I previously posted, only a bit sarcastically, that Hillary Clinton won last night’s Republican debate. Here is what I mean. Anything that does not kill Donald Trump makes him stronger. Anything that makes him stronger increases his chances of becoming the Republican nominee. And if he is the Republican nominee, I am convinced, Hillary Clinton becomes the next President. Although I thought Trump was, as usual, unimpressive last night, I saw nothing to make me think that he will weaken over the coming days and weeks leading to Iowa and New Hampshire. Consequently, he is one step closer to the nomination, and thus Clinton is a step closer to the presidency.
All of that said – and, of course, anything could happen, especially where the Trump campaign is involved – Trump displayed a serious weakness last night that was captured in two distinct but intertwined moments, and that I hope other candidates noticed and will use to their advantage in the next debates.
First, Jeb Bush’s attack on Trump finally, and quite visibly, roiled Trump’s emotions. Trump had no substantive response – of course, he never does, and more on that in a moment – but instead engaged in his usual dismissive facial gestures and put-downs. Chief among them is his standard claim that he has a big lead in the polls, as compared to Bush (and, generally, the others). But Bush then missed his opportunity, as did the other candidates. When Trump is attacked on a debate stage by Hillary Clinton, who will be standing or sitting right next to him, what will be his response?
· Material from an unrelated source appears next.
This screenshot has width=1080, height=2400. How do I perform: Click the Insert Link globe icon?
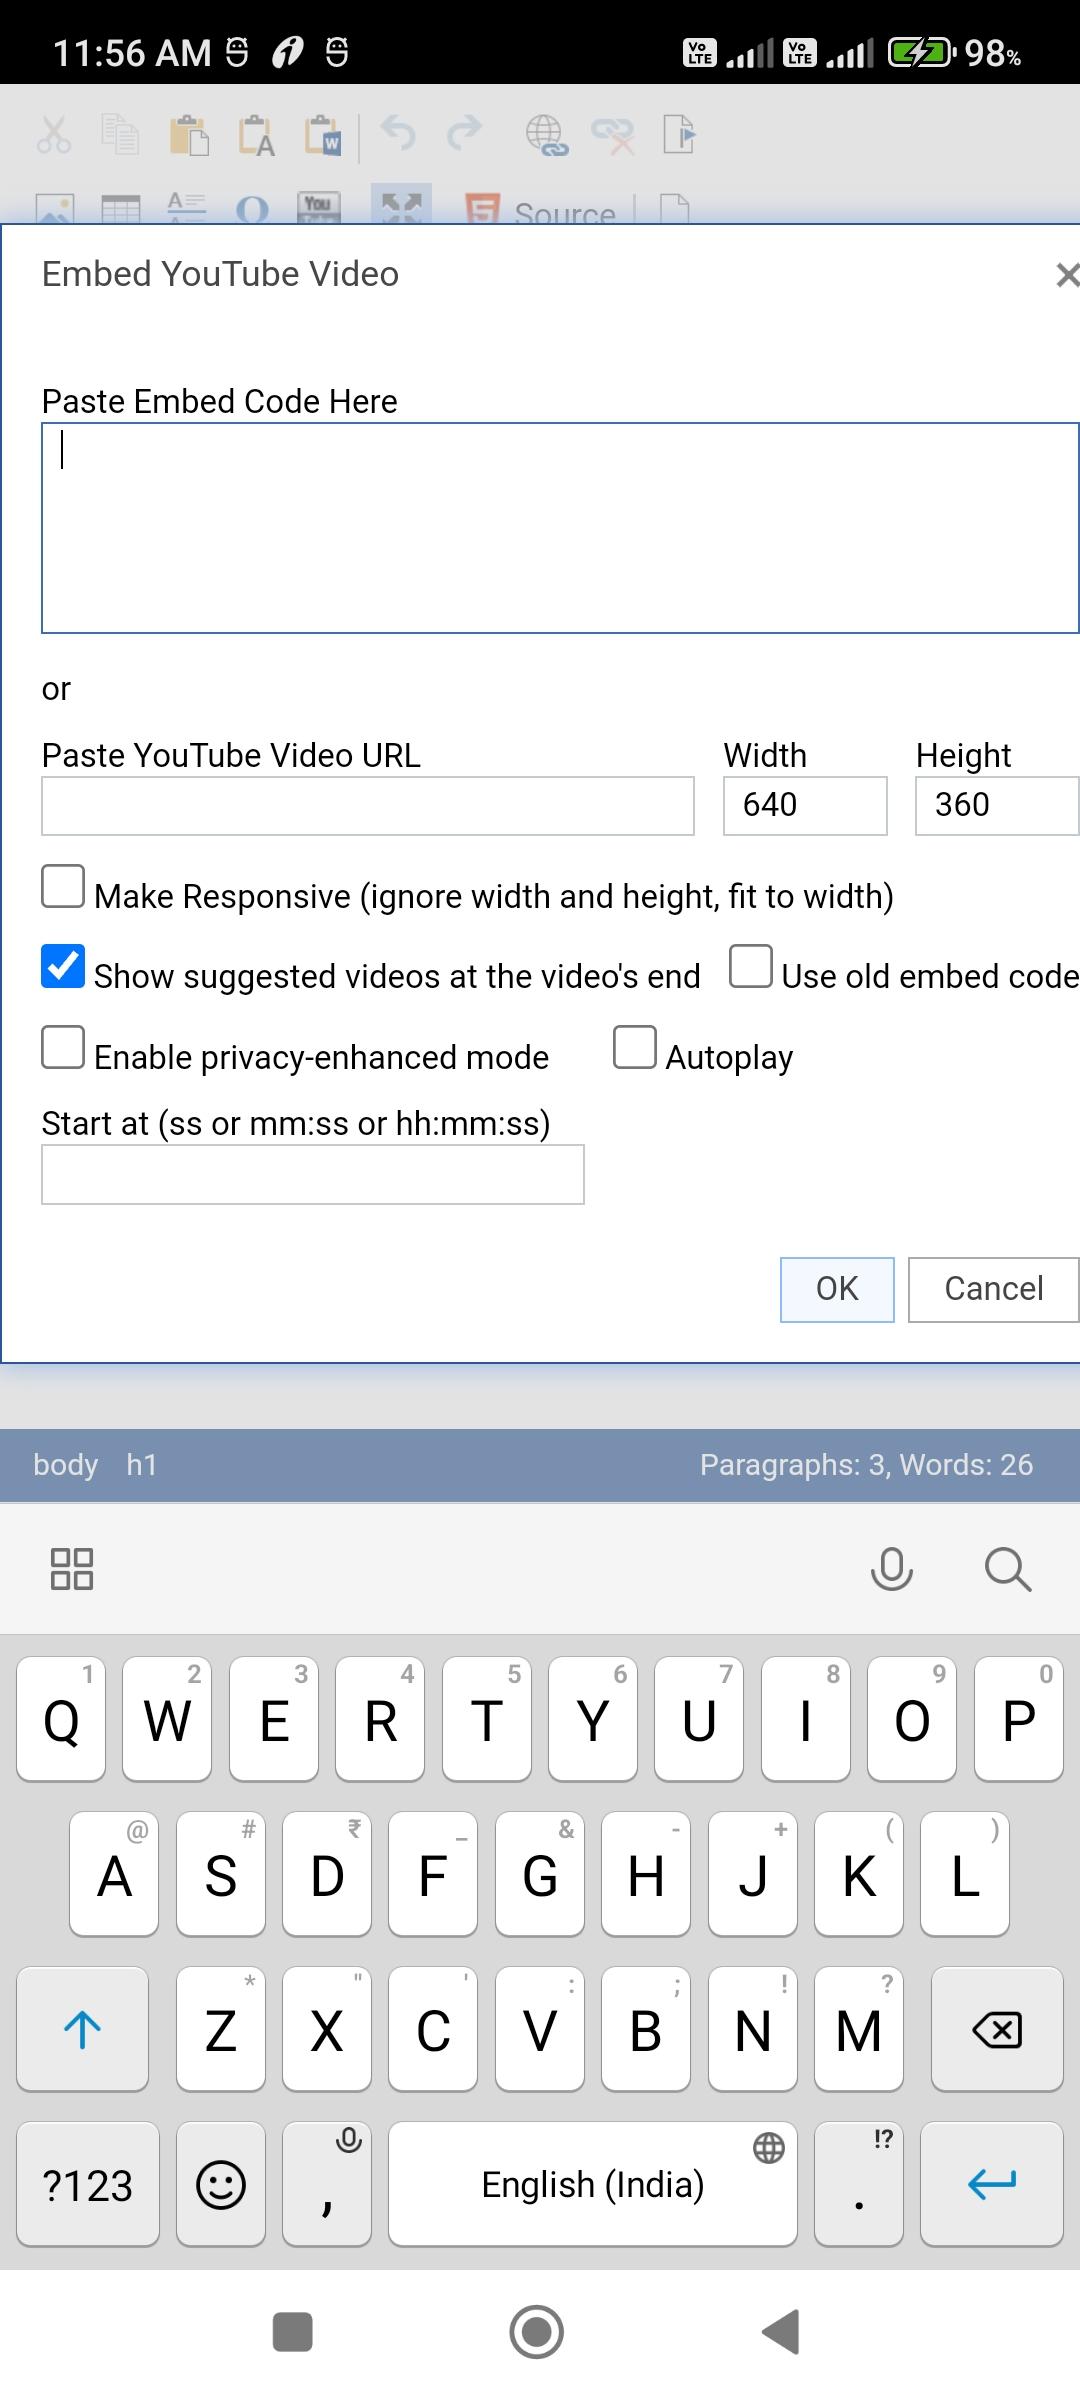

I have grave doubts that Trump will be able to claim a 27-point lead – or a 10-point lead, or any lead – against Clinton come next Autumn. So when Trump’s comeback can no longer be based on polling, with what is he left?
That should have been Bush’s next punch: “That’s fine, Donald. You may be leading against me. But what are you going to do next Fall when Hillary Clinton comes after you during a debate with a serious line of questioning, and she’s leading the polls against you? What clever insult will you have then? You’ll have to answer the question – and you won’t have an answer. You never do.”
Which leads me to my next observation. In the post-debate interviews, Trump sat down with Chris Matthews. Although the interview was mostly genial, Matthews ended the interview by asking Trump whether Barack Obama was a legitimate president. This was clearly a reference to Trump’s birtherism. Trump gave his now-standard line, that he doesn’t talk about it anymore. That is a woefully inept and juvenile response. Matthews was left unsatisfied, calling it Trump’s “original sin.”
Every candidate in every remaining debate should bring this to Trump’s attention and force him to answer. Every journalist interviewing Trump should do what Matthews did last night. If Trump is to be the nominee, he should have to answer on the birtherism, once and for all. I would be shocked if Hillary Clinton did not raise this time after time, even in the debates, if Trump is the nominee. The smart move for Trump: confess error and say it’s time to move on. But Trump rarely is smart about these things. If he does not admit that Barack Obama was born in the United States, it will dog him for the next year. I am a little surprised the other Republican candidates have not raised it thus far. They should, and they should relentlessly mock him for it. Of course it will not kill him; it may only make him stronger. But failing to raise it gives him a pass; and no nominee should get a pass on that kind of stuff. Clinton certainly won’t ignore it.
Trump can taste victory now. It’s in his sights. Even if he does not win the nomination, and the odds remain against it, that possibility can no longer be easily dismissed. Republicans need to find an answer to: “if Trump is the nominee, will you support him?” It is no longer acceptable to say, “he won’t be the nominee.” Hillary Clinton knows this. And she is smiling.